Menilik dua sosok inspitif terakhir ini, saya pun ikut berbangga karena mereka berdua menunjukkan bahwa menjadi seorang sarjana berarti belajar untuk tahu, mengerjakan apa yang diketahui, belajar untuk menjadi diri sendiri dengan mengoptimalkan seluruh potensi diri yang dimiliki, serta membagikannya secara cuma-cuma kepada orang lain sebagai sebuah amal. Mereka adalah pelaku wirausahawan yang berani melawan arus umum orang sekampungnya yang memandang menjadi PNS adalah tujuan hidup yang harus dikejar karena dinilai lebih bergenggi daripada menjadi pelaku usaha atau petani yang tangannya selalu kotor tanpa jaminan masa depan yang jelas.
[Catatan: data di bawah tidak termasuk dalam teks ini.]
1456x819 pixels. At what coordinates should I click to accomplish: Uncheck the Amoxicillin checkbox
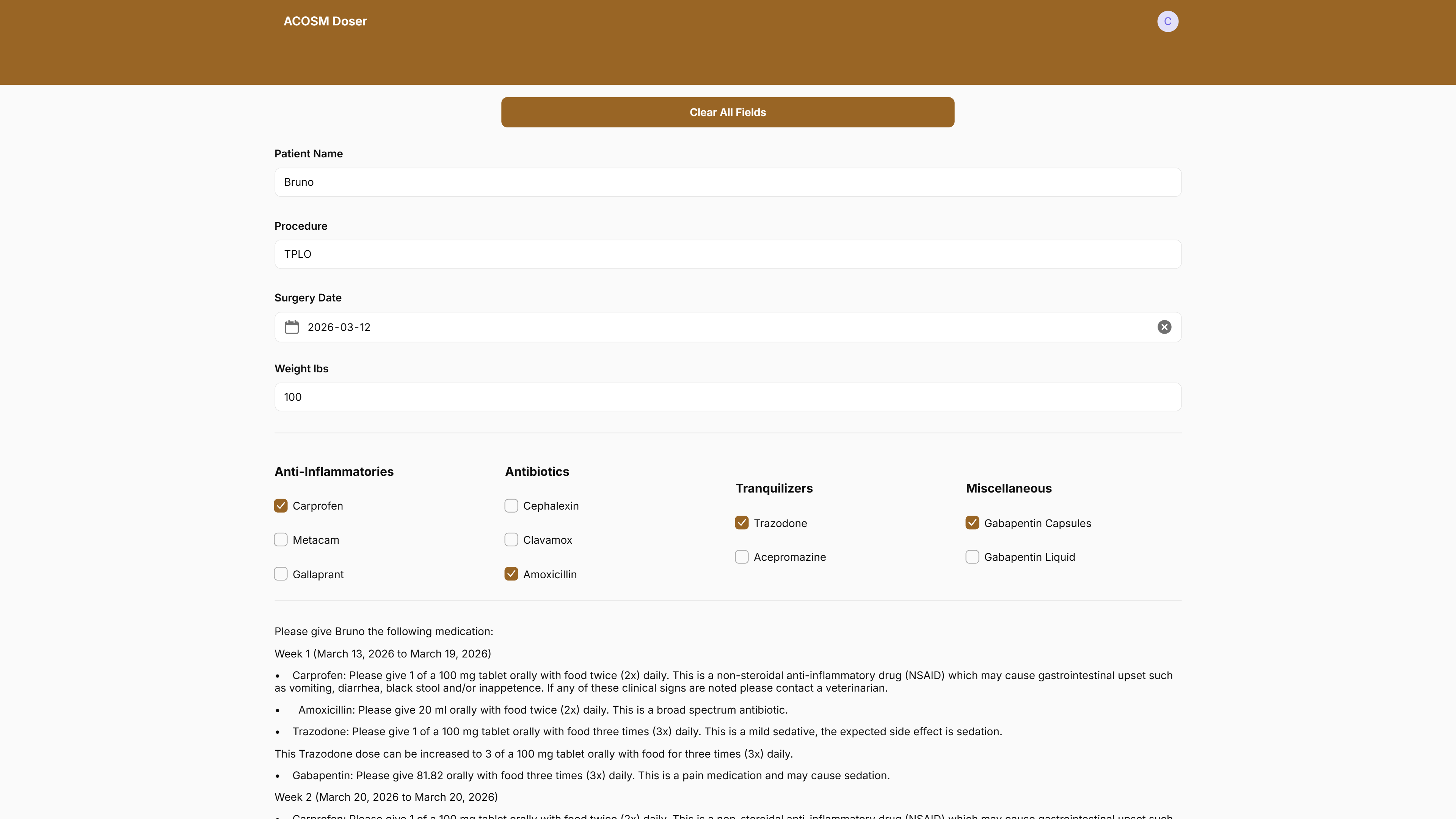[511, 574]
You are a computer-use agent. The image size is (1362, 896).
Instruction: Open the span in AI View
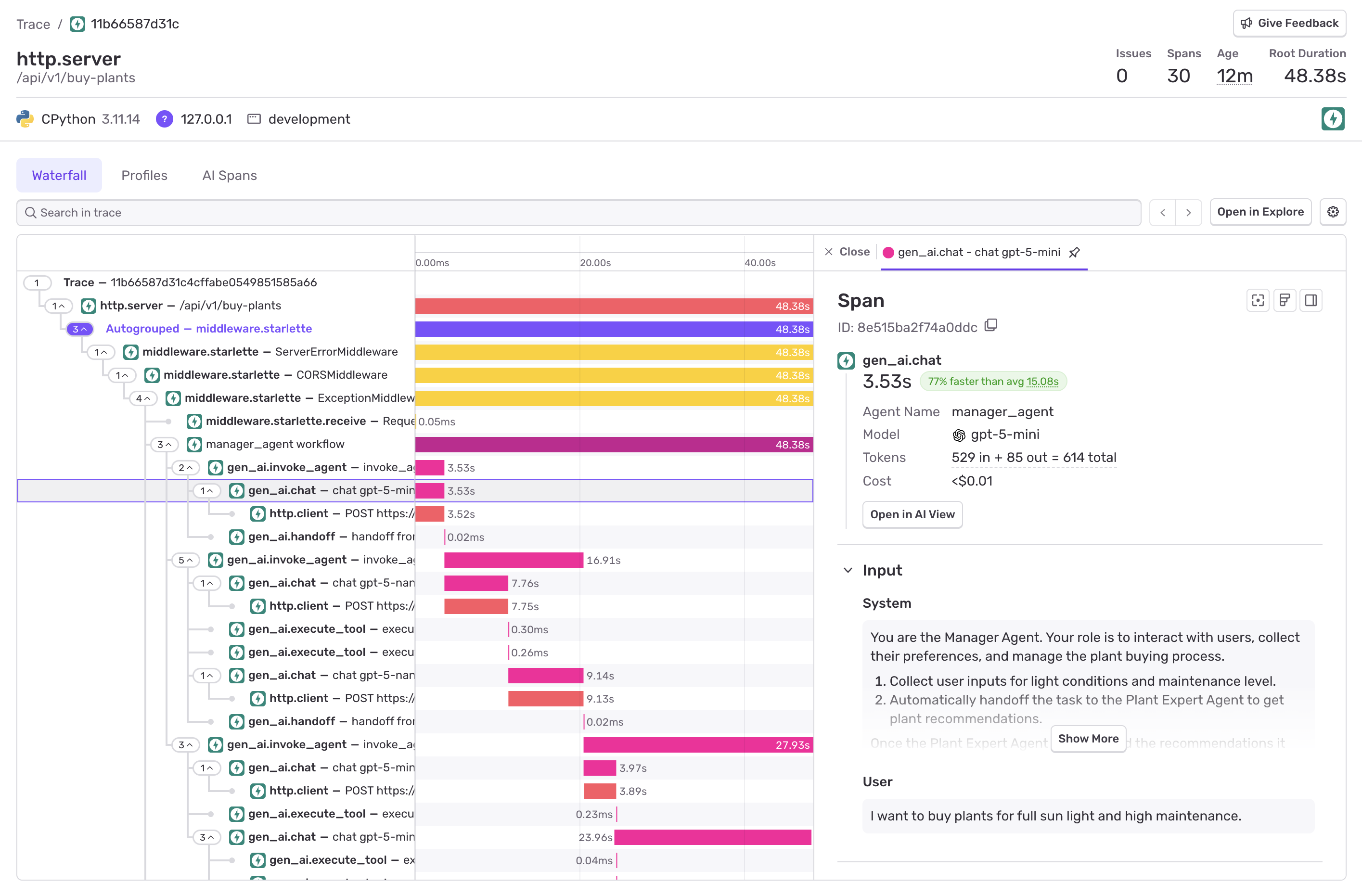tap(912, 514)
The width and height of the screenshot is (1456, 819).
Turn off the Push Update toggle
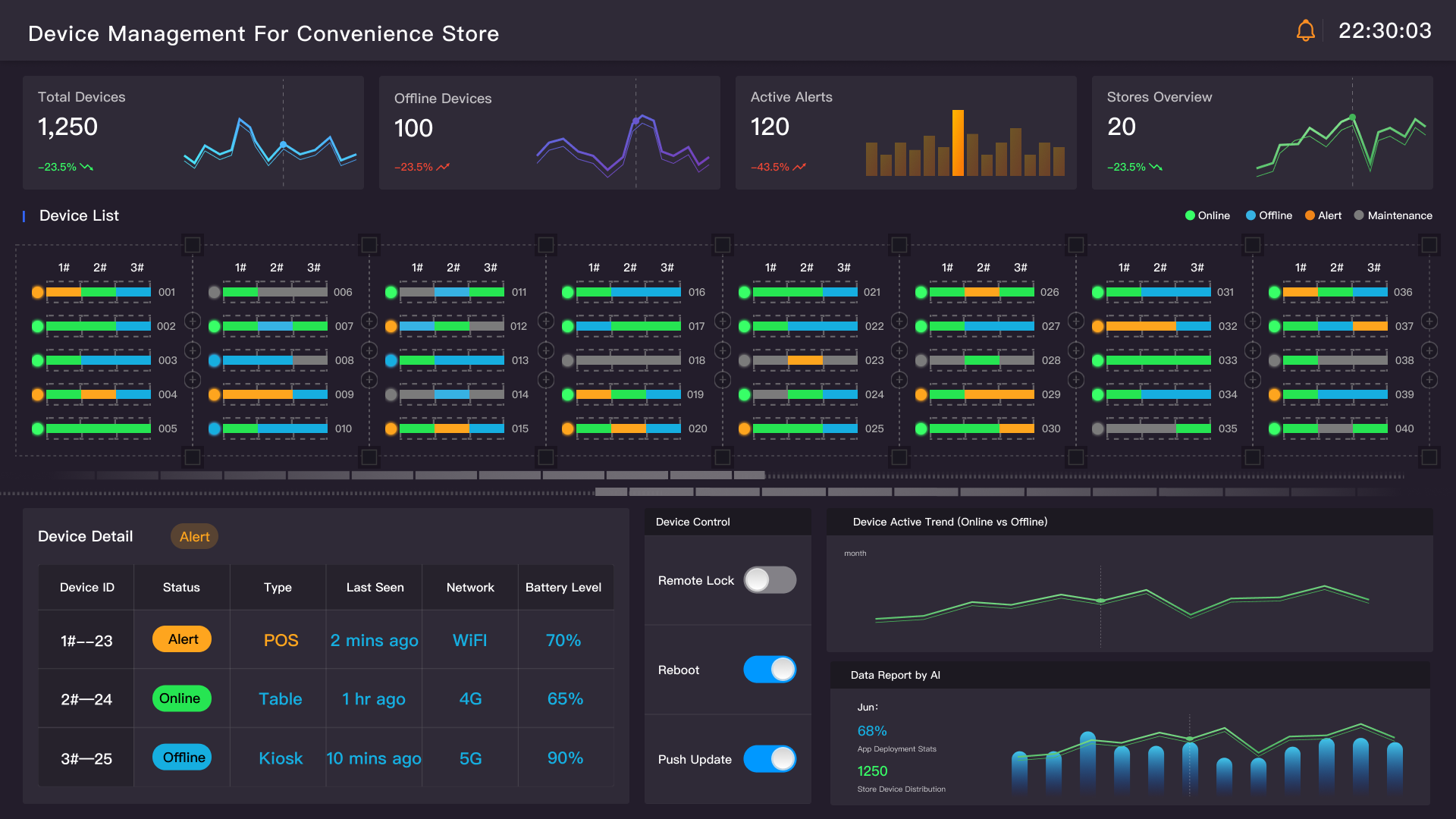pyautogui.click(x=770, y=759)
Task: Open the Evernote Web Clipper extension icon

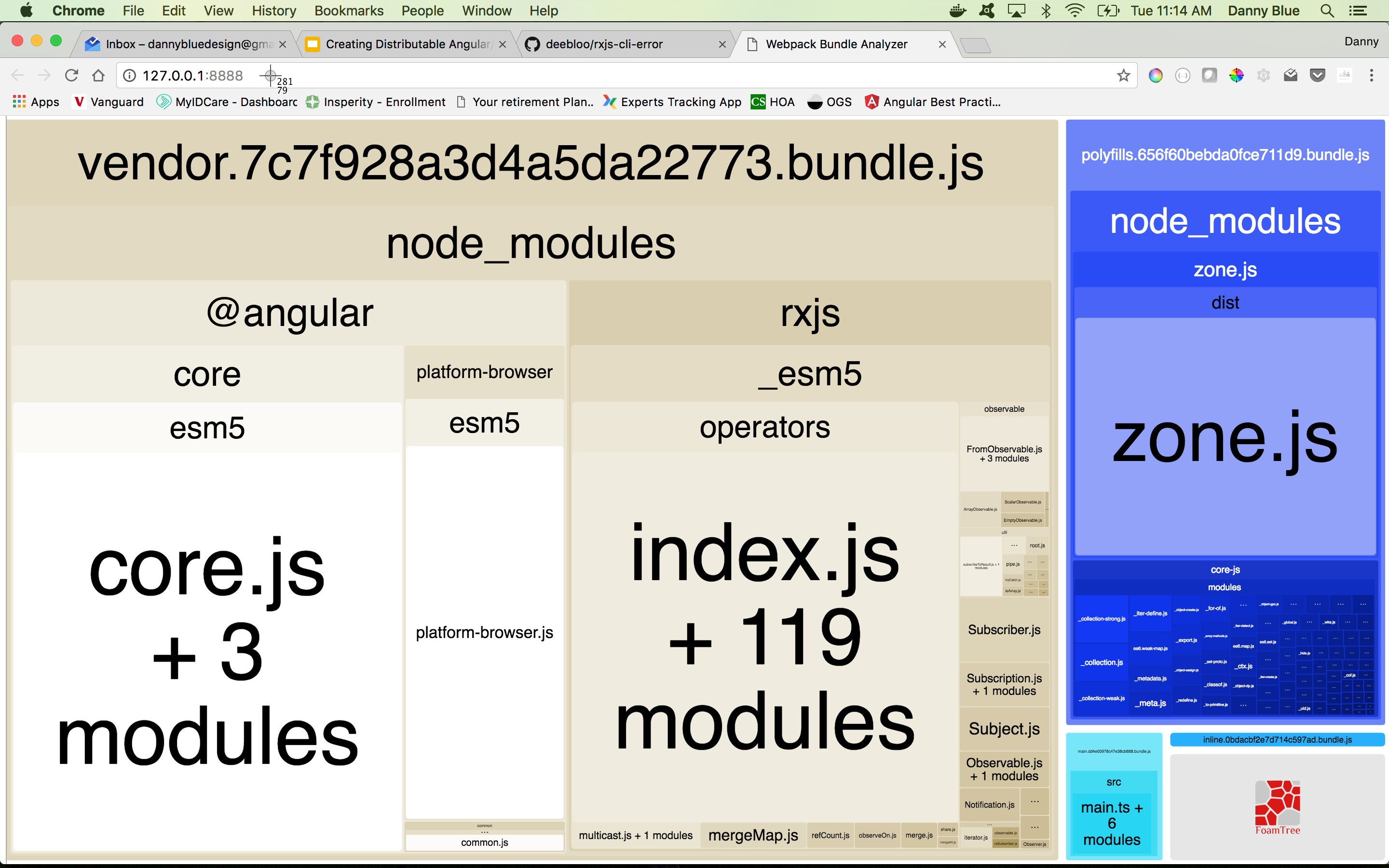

Melihat tendensi mentalitas orientasi menjadi PNS setelah kuliah yang mulai merasuki kaum muda khususnya yang berasal dari daerah-daerah di mana tanahnya luas dan subur dengan rawa-rawa penuh ikan, maka setelah 66 tahun merdeka, bangsa Indonesia ini melalui lembaga pendidikan harus mulai menanamkan mentalitas wiraushawan-wirausahawati kepada generasi penerus bangsa. Daripada membebani negara dengan APBN yang kian meningkat untuk kesejahteraan PNS, mendingan generasi muda yang sedang sekolah atau kuliah mulai dibentuk untuk berani membuka lapangan kerja bagi yang lain. Sehingga tidak banyak yang harus merantau dan menjadi kuli di negeri orang. Jika sepuluh orang saja membuka lapangan kerja dan mempekerjakan 20 orang, maka semakin banyak orang yang diselamatkan karena memiliki keahlian dan perkerjaan yang cocok untuk kelangsungan hidup mereka.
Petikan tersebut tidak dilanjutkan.